D’Amico pare voler descrivere il bene che non può esistere se non nell’atto consapevole dell’intenzionalità: voglio essere buono! Si intravede, non solo nelle immagini ma anche negli interstizi, negli spazi bianchi, in quel non-so-che che è molto più di un aspetto dell’amore. La misericordia disciplinata: quell’entità dell’essere che è quello che è. Per esempio, fare grazia e misericordia nel terzo millennio, dopo un «omicidio bianco» in piazza del Parlamento. Ancora una volta un uomo è morto, ucciso sul lavoro: «omicidio», insiste Tano D’amico, non incidente.

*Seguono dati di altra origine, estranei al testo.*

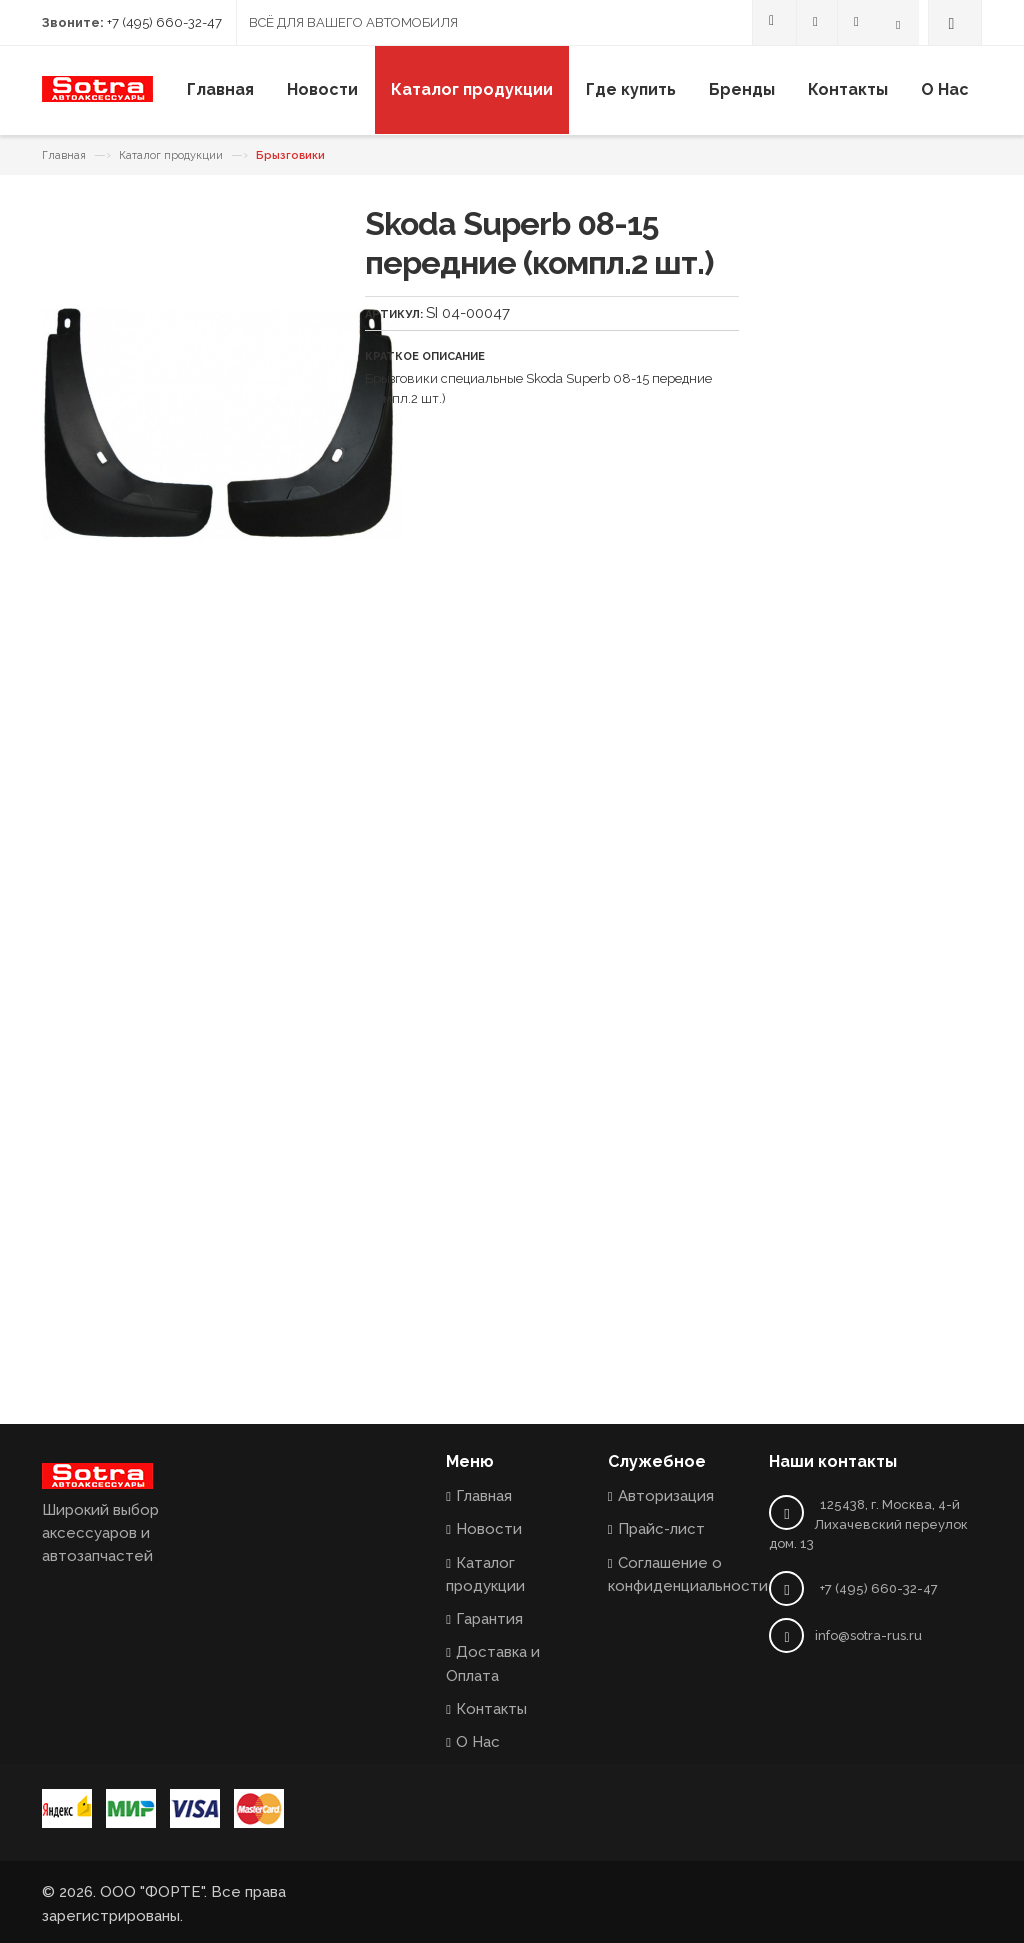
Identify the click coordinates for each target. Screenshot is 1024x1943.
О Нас (478, 1742)
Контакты (491, 1709)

QUANDO L’UOMO COMUNE, il fotografo – desideroso di occupare l’agorà – si domanda se sia mai esistita la lingua dei vinti, lo fa allo stesso modo in cui Foucault aggiungeva: possiamo descrivere la Storia come una successione di vittorie e di sconfitte? Tano D’amico, dopo la parola misericordia, aggiunge la parola tradimento, concetto altrettanto difficile da arginare in un solo significato. Il tradimento – che si presume abbia accezione negativa in quel consegnarsi al nemico, avvenuto in molti casi, di epoca in epoca, persino inconsapevolmente – non dimentica la relazione complessa che si instaura nel dare voce ai vinti; vinti che, se non hanno una lingua, non significa siano muti, bensì traditi dalle parole e dalle immagini dei vincitori. In un frammento, D’Amico ricorda che una volta è stato sul luogo del Discorso della montagna e lì ha scoperto che in quel luogo soffia, da sempre, un vento «che rende difficile parlarsi e sentirsi». Nel luogo del «discorso», dunque, ci si ritrova alla presenza di un «film muto»; i beati, allora, potrebbero essere semplicemente gli intenzionati a imitare un gesto, come era accaduto nella leggenda del cristianesimo delle origini: replicare l’immagine di un homo sapiens qualunque, l’immagine di un uomo che desideri essere misericordioso.